While many organizations are reconsidering how they manage their FCPA programs and employ technology, most are still unclear how best to proceed. A poll of delegates attending the FCPA Conference hosted by the American Conference Institute (ACI) in Washington D.C. last November revealed that more than 60 percent have no system in place for monitoring high-risk third parties after they’ve put a contract in place with them, while the majority of delegates (almost 90 percent) further indicated that they have no technology in place to help them assess, monitor, manage and report on the FCPA risk of their third parties.  At the same time, auditors require comprehensive and appropriate evidence of due diligence and relationship management efforts regarding a company’s third parties. Moreover, in the event of an FCPA violation, evidence of an effective program may change the outcome of potential prosecution.

Considering the possible costs and issues associated with FCPA compliance risk, applying yesterday’s technology and processes to today’s FCPA environment isn’t working. Similarly, addressing only a small percentage of total risk is essentially the same as ignoring it altogether.
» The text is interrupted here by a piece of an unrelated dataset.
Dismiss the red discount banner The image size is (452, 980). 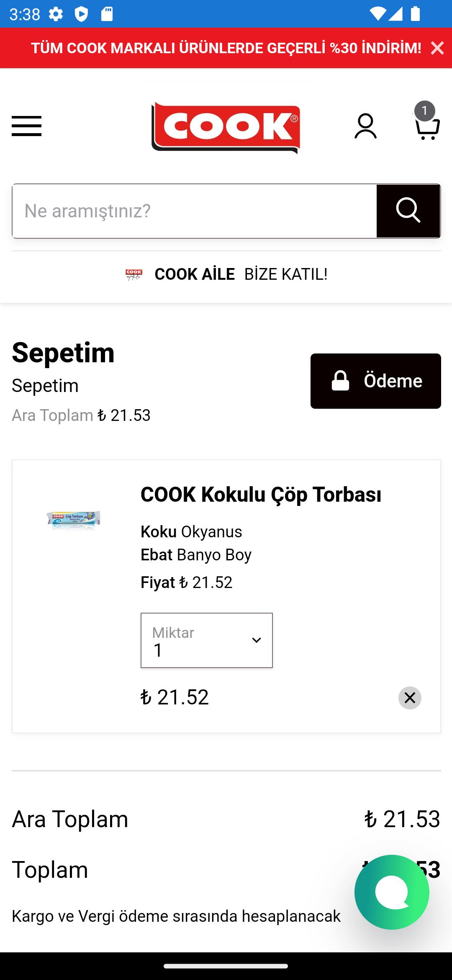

Corporate reliance on spreadsheets, limited external data and one-time due diligence on a handful of “high-risk” vendors is highly inefficient and inadequate to ensure FCPA compliance , with such approaches also failing to demonstrate the “hallmarks of effective compliance programs” identified in the November 2012 FCPA guidelines. Thankfully, technology exists that enables organizations to implement and enforce a consistent, objective and scalable FCPA program.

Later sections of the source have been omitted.